In researching this film I find I have not, previously, said anything of Hilary Swank. There is reason for why this is: Hers is a talent that catches you in unguarded moments and holds you for ever: She not only plays Maggie, she is Maggie. Try as you may to imagine another actor in this role, doing so honestly, and no one comes to mind. Watch Swank as Maggie in scene after scene and it seems she is experiencing each moment for the first time, without benefit of rehearsal. For example, the scene when she and Scrap are seated at a lunch counter, and Scrap tells how he lost the sight in one eye, and how Frankie shoulders the blame for this. Maggie offers nothing as response. Stillness is her, and stillness is what contains what she becomes: A woman determined to make something of her life.
There are other scenes like this, but I leave you to discover them.
In your discovery I invite you to make serious consideration of the cinematography, of how the light and shadows are used to pace and set the conversations that transpire. It is as if the light and shadows not only support the conversations but go to add a dimension to them: These characters do not live in the dark or the light, but between them, and in doing so find their respective ways to one or the other.

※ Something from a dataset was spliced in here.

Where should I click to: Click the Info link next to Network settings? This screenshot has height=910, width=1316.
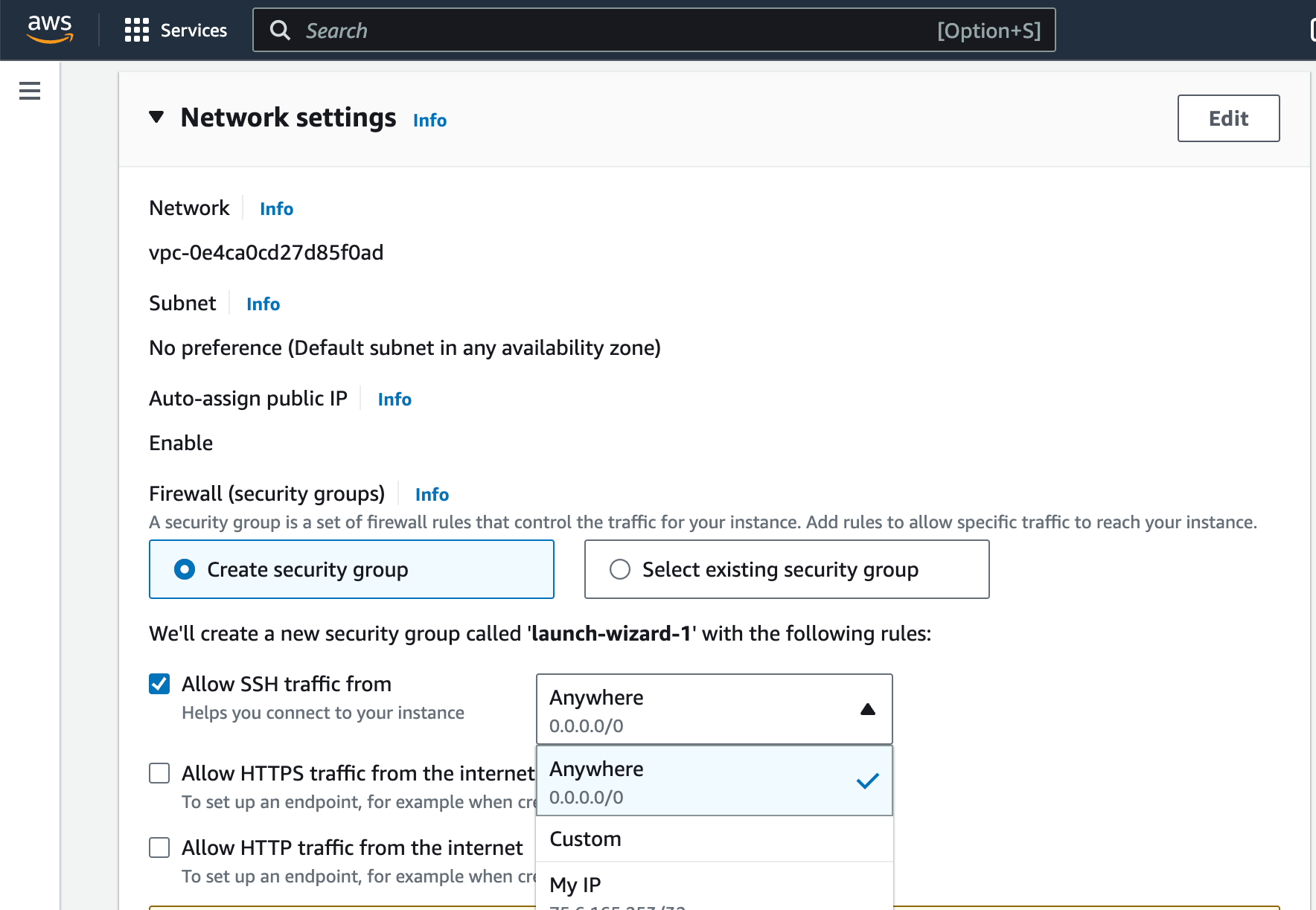[429, 121]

Paul Haggis, who has done much of his work in television, earns an Oscar nomination with for his screenplay adaptation from "Rope Burns: Stories From the Corner", a book by Jerry Boyd, a fight manager who penned the effort under the name 'F.X. Toole'. The book is a bare-knuckle effort. Haggis' screenplay is a bare-bones work, giving only what is needed to gain interest, offering only what is needed to welcome one into the story at hand.